(Activity): In the joke thread, how does the rectum react after the other body parts laugh at him and insult him?

(Given text):
Segment Open
Joke Of The Week, Week 7.....
#1
Posted 23 November 2008 - 09:52 PM
#2
Posted 23 November 2008 - 10:03 PM
Well here it is again, you'd best like it cos that's twice I've typed it now
A panda picks up a girl from a party and goes back to her house. They have a meal and then have sex for 2 hours. The panda gets up to go, but the woman stops him and says "That's 50 quid please, I'm a prostitute and if you look it up in the dictionary it will say 'charges for a good time'."
"Ah," says the panda, "I am a panda, and if you look it up in the dictionary it will say 'eats shoots and leaves'."
#3
Posted 23 November 2008 - 10:09 PM
The first guy says, "I'm a Y.U.P.P.I.E, you know...Young, Urban, Professional, Peaceful, Intelligent, Ecologist."
The second guy says, " I'm a D.I.N.K.Y., you know...Double Income, No Kids Yet."
The third guy says, "I'm a R.U.B, you know...Rich, Urban, Biker."
They turn to the woman and ask her, "What are you?"
She replies: " I'm a WIFE, you know...Washing, Ironing, F*cking, Etc."
#4
Posted 23 November 2008 - 10:11 PM
All the organs of the body were having a meeting, trying to decide who
was in charge.
The brain said: "I should be in charge, because I run all the body's
systems, so without me nothing would happen."
"I should be in charge," said the heart, "because I pump the blood and
circulate oxygen all over the body, so without me you'd all waste
away."
"I should be in charge," said the stomach, "because I process food and
give all of you energy."
"I should be in charge," said the rectum, "because I'm responsible for
waste removal."
All the other body parts laughed at the rectum and insulted him, so in
a huff, he shut down tight. Within a few days, the brain had a
terrible headache, the stomach was bloated, and the blood was toxic.
Eventually the other organs gave in. They all agreed that the rectum
should be the boss.
Segment Closed
(Record set):
Segment Open
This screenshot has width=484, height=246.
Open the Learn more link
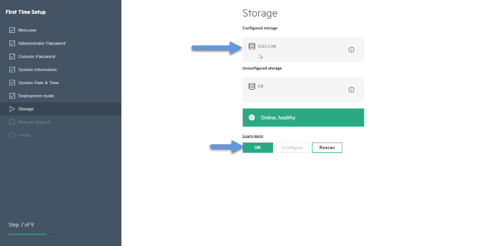tap(253, 136)
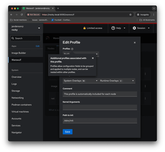Open the Help dropdown menu
Screen dimensions: 165x152
point(118,28)
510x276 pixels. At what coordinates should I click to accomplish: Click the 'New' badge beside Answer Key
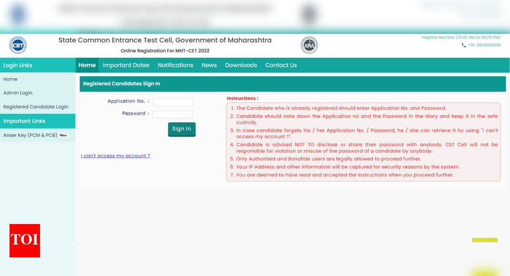click(62, 135)
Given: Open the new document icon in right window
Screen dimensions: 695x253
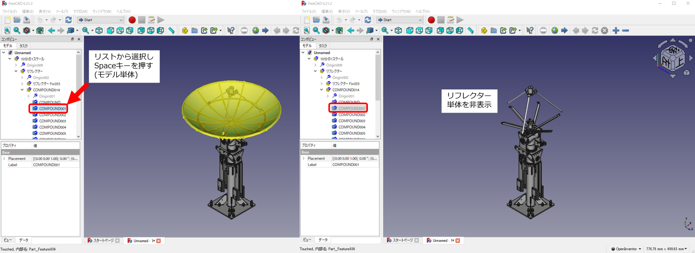Looking at the screenshot, I should [x=306, y=20].
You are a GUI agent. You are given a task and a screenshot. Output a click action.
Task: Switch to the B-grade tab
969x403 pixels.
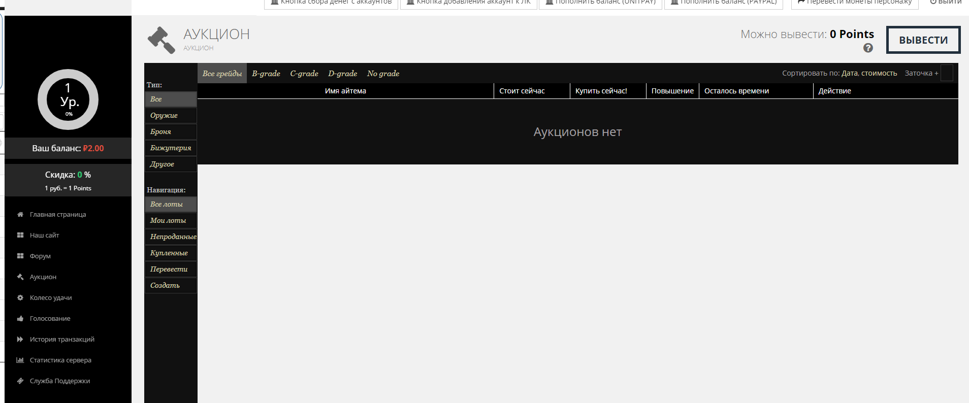[x=266, y=74]
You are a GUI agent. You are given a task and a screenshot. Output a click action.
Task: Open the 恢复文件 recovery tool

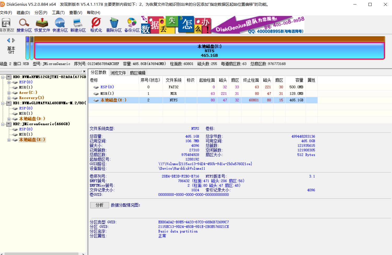[42, 24]
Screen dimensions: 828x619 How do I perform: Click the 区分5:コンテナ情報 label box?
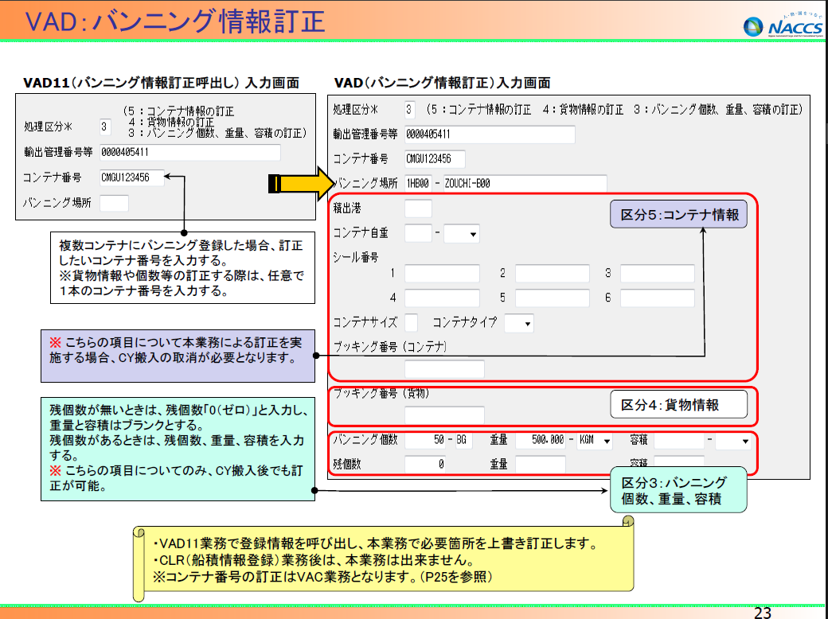[x=679, y=215]
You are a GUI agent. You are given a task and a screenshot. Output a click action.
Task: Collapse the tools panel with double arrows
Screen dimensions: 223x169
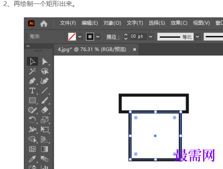tap(28, 46)
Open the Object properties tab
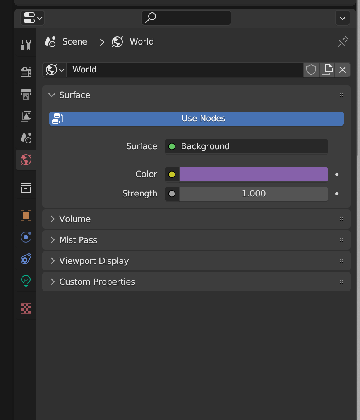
Segment Closed
(Result of this task): In a huff, he shuts down tight.